【特集】令和元年産「ゆめぴりか」北の大地から皆さまの食卓へ

北海道米の新たなブランド形成協議会 会長 佐野 彰俊氏

9月中旬、道内でも有数の米どころ上川地区では、収穫作業のピークを迎えていました。秋晴れの中、旭川市にある佐野彰俊氏の圃場では「ゆめぴりか」、「ななつぼし」の収穫中。佐野氏は「北海道米の新たなブランド形成協議会」の会長も務めています。今年の米作りと「ゆめぴりか」にかける生産者の思いを伺いました。

生産者自らが守る「ゆめぴりか」品質

収入は減っても「ゆめぴりか」の基準は変えない

 黄金色にたなびく稲穂をコンバインで刈り取っていく佐野氏。少しホッとしたような穏やかな表情です。

 「昨日『ゆめぴりか』が終わって、今日から『ななつぼし』の収穫です。間違いなく昨年よりはいいですね」

 昨年、平成30年産の北海道米は天候に恵まれず不作。佐野氏も例外ではありませんでした。「ゆめぴりか」を作り始めて8年、初めてのことだったといいます。6~7月の低温、日照不足で、苗が株分かれして茎を増やす「分けつ」が抑制され、穂数、籾数が少なくなったのです。しかし、今年は気候に恵まれ、順調に生育。稲穂は重そうに頭を垂れています。

 佐野氏は生産者が中心となって「ゆめぴりか」の品質を守るために結成された「北海道米の新たなブランド形成協議会」の会長を務めています。「ゆめぴりか」には精米蛋白基準7 .4%以下などの基準があり、基準を満たした「ゆめぴりか」には米袋に認定マークが付いています。平成30年産の「ゆめぴりか」は収量が少なく、基準外のお米も多く出てしまいました。

 基準外のお米は基準を満たす「ゆめぴりか」よりも低い価格となり、生産者の収入は減少。しかし、「北海道米の新たなブランド形成協議会」を構成する生産者たちから、基準を変えようという声は一切ありませんでした。

 「いい年も悪い年も基準値は変えない。決まりを守っていくのが、北海道米の信頼の証になる。米の産地として生き残るには、そういう気構えじゃないとやっていけないって、みんな思っているんですよ」

北海道を代表する米を作る誇りを持って

 佐野氏は農家の3代目。米作りに携わって35年になります。始めた当初は、北海道米がやっかいどう米、猫またぎ米と呼ばれた時代で「おいしくない」といわれながら作るのは本当に辛かったといいます。しかし、昭和63年に誕生した「きらら397」によって北海道米は大幅にイメージアップ。米作りに手応えを感じるようになりました。現在は30haの圃場のうち、低蛋白になりやすい土壌を選び、4.5haで「ゆめぴりか」を作っています。

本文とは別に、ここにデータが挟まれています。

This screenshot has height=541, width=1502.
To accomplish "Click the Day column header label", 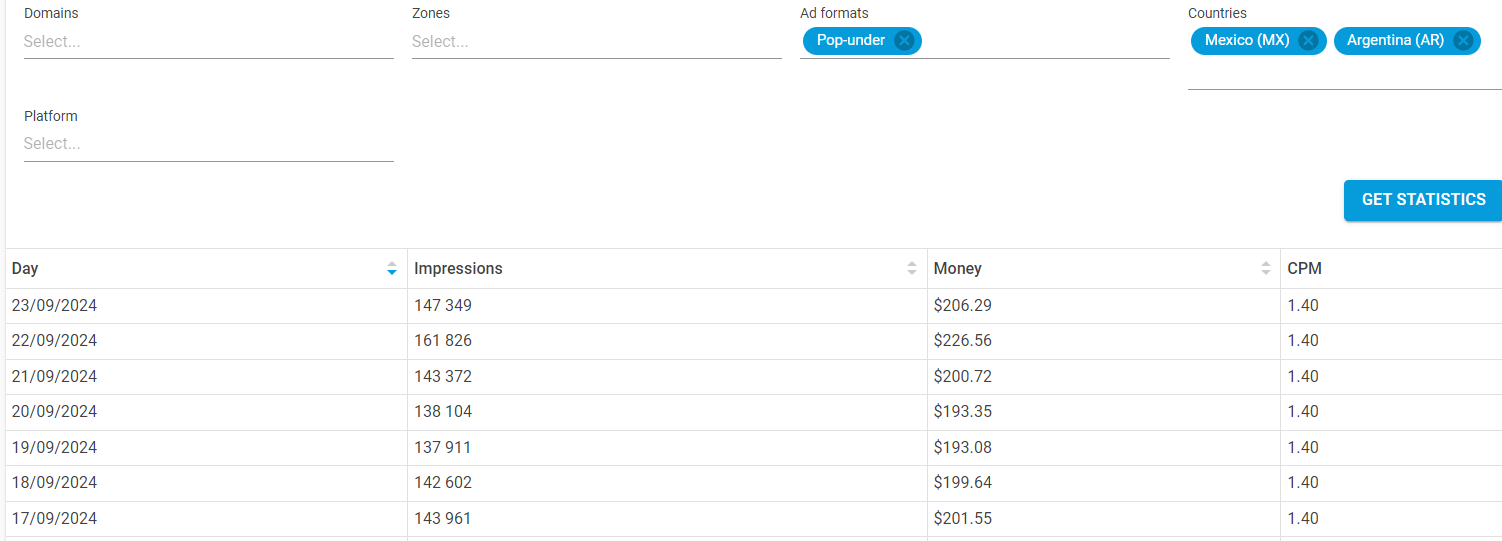I will click(25, 269).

 佐野氏によると「ゆめぴりか」はもともと多収で蛋白値が上がりやすく、良食味のために低蛋白にするには、施肥や水管理などきめ細やかな管理が求められます。

 「ここまでがんばれるのは、地域や『北海道米の新たなブランド形成協議会』など同じ目標を目指す仲間がいるからこそ」と語ります。

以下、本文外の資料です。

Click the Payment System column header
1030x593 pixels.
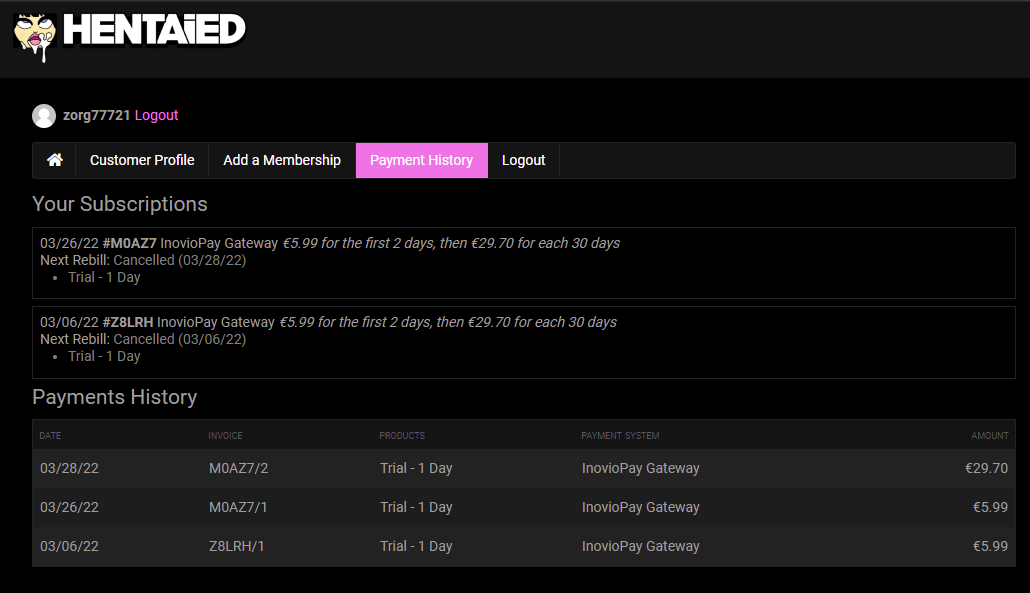tap(620, 436)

 「この辺りはみんな圃場の面積が広くて、機械も入れている。切磋琢磨して取り組んでいます。特に『ゆめぴりか』は低蛋白じゃないと『ゆめぴりか』じゃないから。『ゆめぴりか』作りは繊細で難しいけれど、北海道を代表する米を作るという誇りを持って取り組んでいます」

 「北海道米の新たなブランド形成協議会」では「ゆめぴりか」の新たな取り組みの一つとして、5年間継続して基準をクリアした「ゆめぴりか」を出荷した生産者を、来年の春に表彰する予定です。該当する生産者を讃えるとともに、その技術を広く共有していきたいと考えています。

 「昨年のような不作の年でも結果を出せる生産者は、北海道の米作りの匠として誇れる存在だと思います。自分はダメだったんで、まだまだなんですが( 笑)」

 北の大地で真摯に米作りに取り組む生産者が、「ゆめぴりか」の品質を支えているのだと感じました。